For many, such a resolution would be as fleeting as the bout of illness that took hold of him that night, but Welsh stuck with it. He realized that food was his passion, and the idea for Food Design HQ was born. But it took an encounter with a stranger on MSU’s campus to push his new business closer to becoming a reality.
“I just told the guy, ‘I’m trying to get the word out about a food industry consulting firm that I’m trying to set up,’” Welsh said. “And this guy’s like, ‘Do you know you’re literally sitting right outside the Hatch?”
Indeed, Welsh was unknowingly sitting outside of the MSU Hatch, a program designed to help Spartan entrepreneurs make their business plans a reality. He connected with the program and was able to travel to South by Southwest to connect with others in the food industry. At the conference, he met with restaurateurs Tim Love and José Andrés. It was then that inspiration hit.
“I was actually having a conversation with José Andrés when I was coming up with the idea,” Welsh said.
The idea became a smartphone app called MyPalate, a social platform for people interested in food and uninterested in snobbery.
“The idea behind MyPalate is to enable people to connect with the restaurant industry, as well as their friends, family, etc.,” Welsh said. “I hate the term foodie, because it pretty much excludes 95 percent of people. When you think food culture, the first thing that comes to a lot of peoples’ minds, unfortunately, is either a hipster from Brooklyn or a screaming chef. My goal with the MyPalate project is to help people connect with chefs and food industry experts.”
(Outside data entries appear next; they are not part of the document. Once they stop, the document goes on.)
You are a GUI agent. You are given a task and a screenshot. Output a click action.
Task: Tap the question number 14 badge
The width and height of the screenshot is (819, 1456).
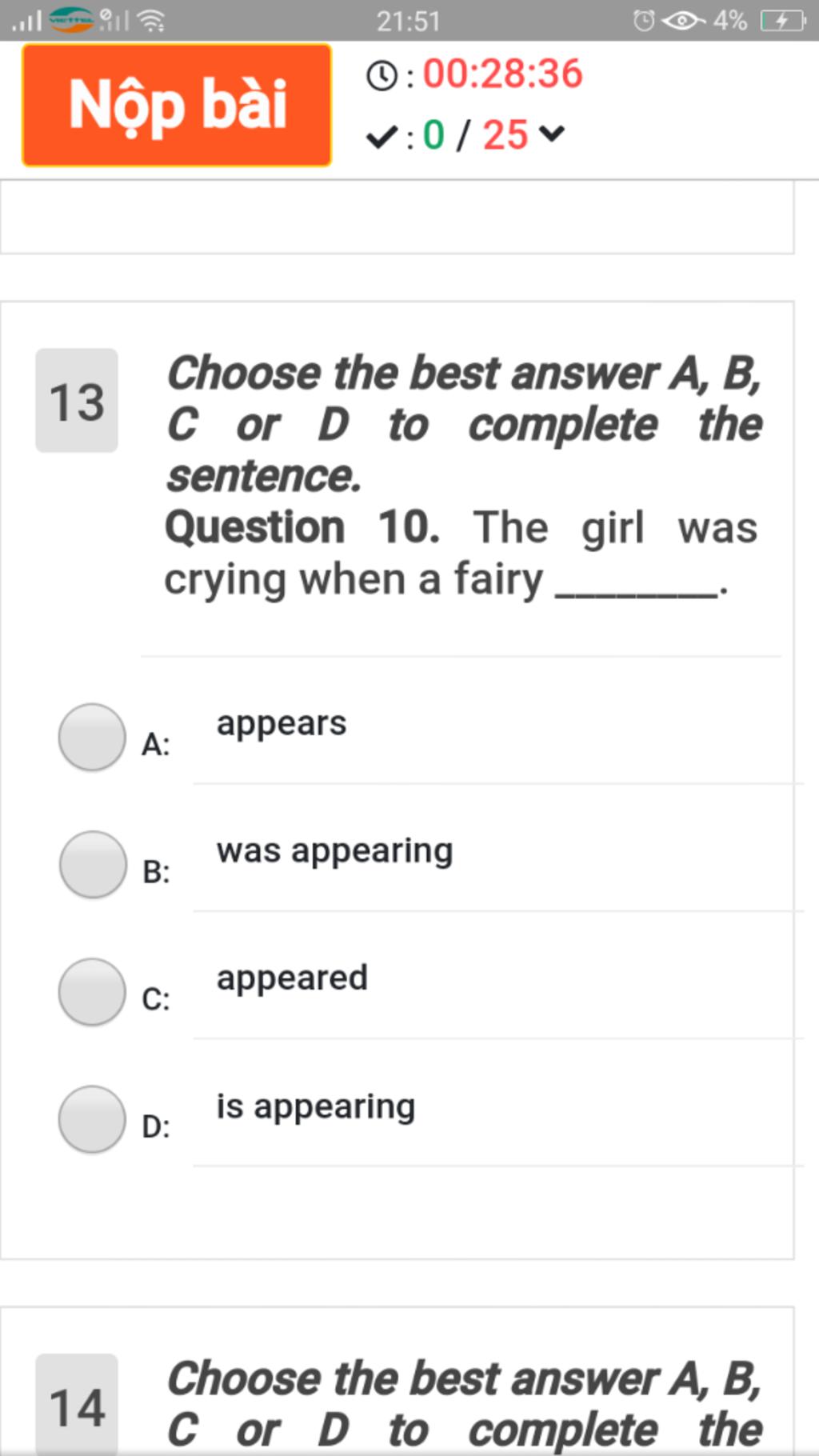click(77, 1405)
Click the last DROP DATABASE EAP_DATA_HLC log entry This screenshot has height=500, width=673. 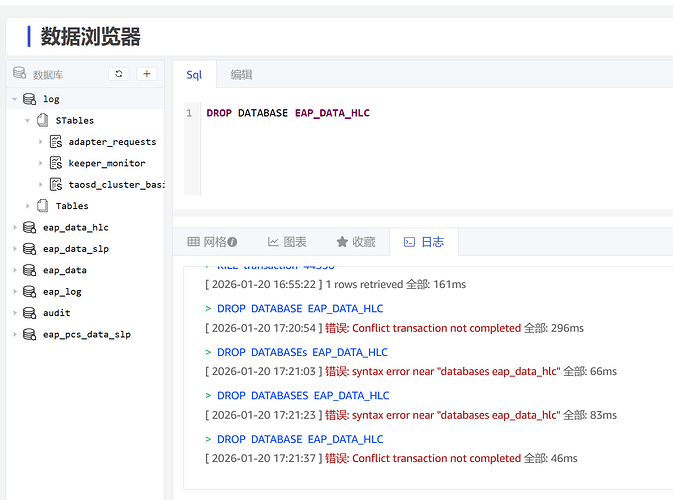pyautogui.click(x=299, y=439)
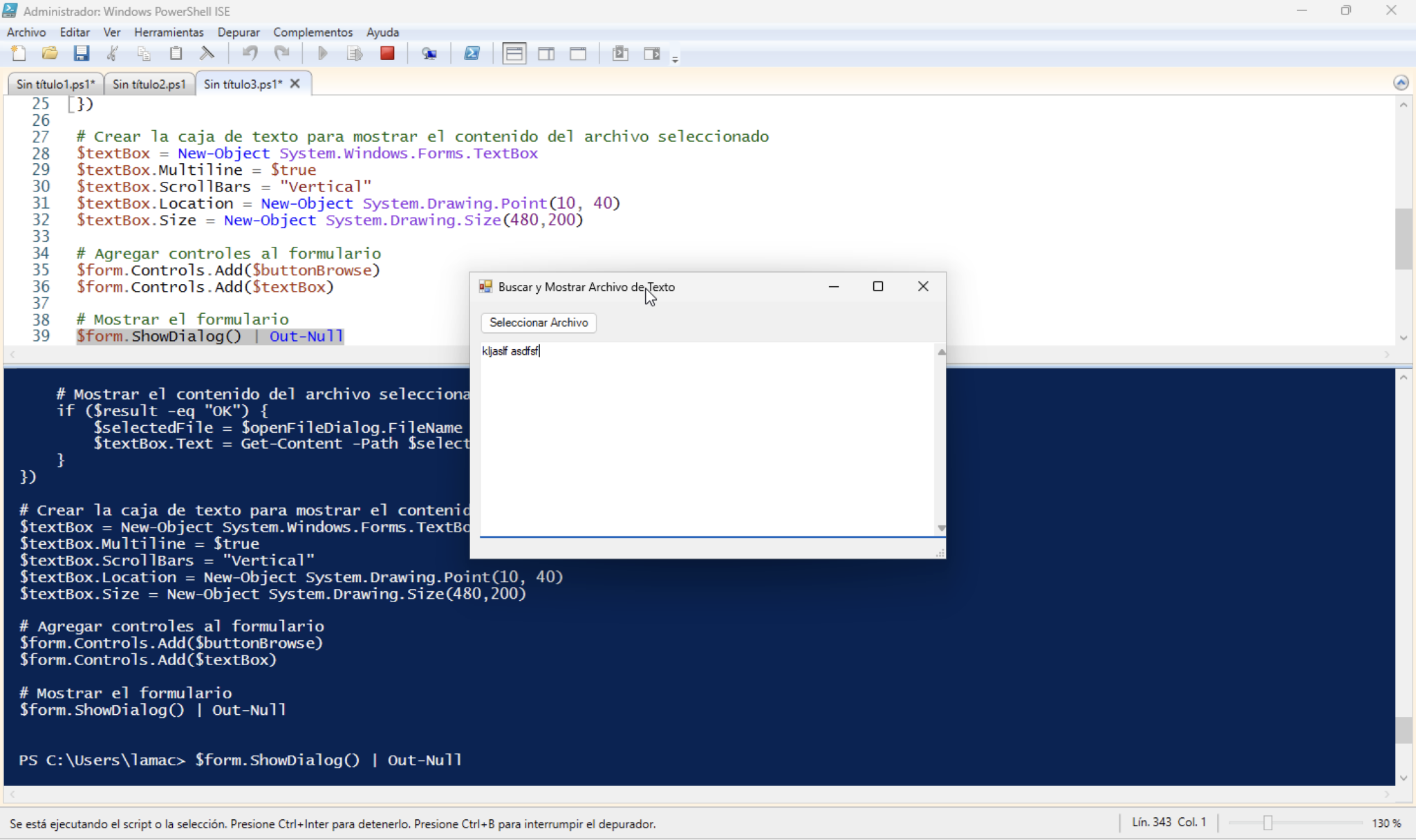The image size is (1416, 840).
Task: Launch PowerShell.exe via the blue console icon
Action: 472,53
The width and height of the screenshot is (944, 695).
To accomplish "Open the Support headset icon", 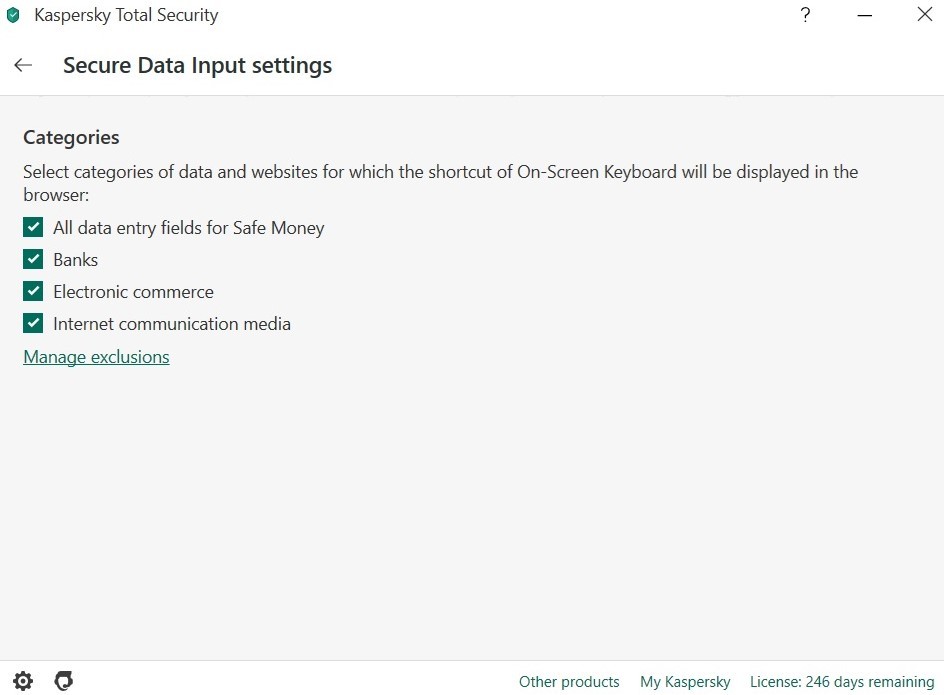I will coord(64,681).
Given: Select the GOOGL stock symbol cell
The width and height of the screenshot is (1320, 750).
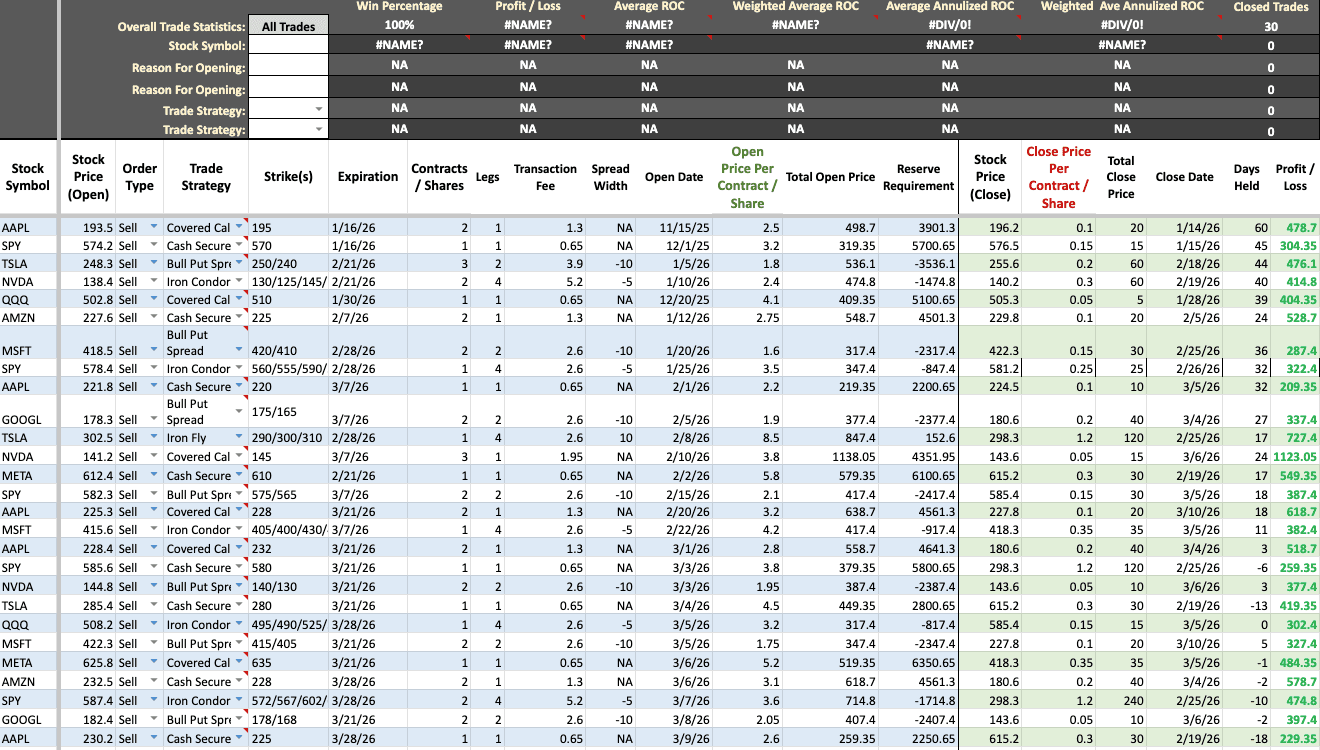Looking at the screenshot, I should [x=23, y=419].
Walsh said the app, which is slated for release later this year, will allow users to share recipes and discuss food trends with industry professionals.
“Say you were trying to figure out the Paleo Diet, if it is actually worth your time,” Welsh said. “We’d like to get some nutritionists featured on the app, as well as food scientists.”
But ultimately, the app is about building community and being fun. Welsh is even planning a built-in game feature.
“I’m not going to talk about it until after we have it launched, but the app is designed around game theory,” Welsh said. “It’s designed to be fun for people to use, and it’s designed for people to post better and better recipes and better and better pictures so that they can get a better score in the game.”
In a move that could be described as full circle for the 22-year-old Welsh, he and his Food Design HQ team will officially debut the app March 12 at South by Southwest 2017. People who are interested in the app’s development can sign up for updates at mypalateonline.com.
Welsh said that the app is far from its completed state, and it will remain a work in progress even after its debut. During development, he’s changed the targeted user base from college students to young professionals looking to get into cooking or looking for restaurants in a city they travel to for business. There are also some features Welsh is holding out on until the app reaches a “critical mass.”
“We wouldn’t be implementing anything even resembling a paid feature until we hit 50,000 users in a city the size of Chicago or 10,000 in a city the size of Lansing,” Welsh said. “That would just be so that we could go to potential clients and say, ‘We’ve got 50,000 people in Chicago who would be willing to pay for special service.”
While there are still kinks to work out, Welsh is confident that he’ll have a quality product to roll out on March 12.
“It’s at a point right now where we’re finally confident in saying it’s running smoothly,” he said.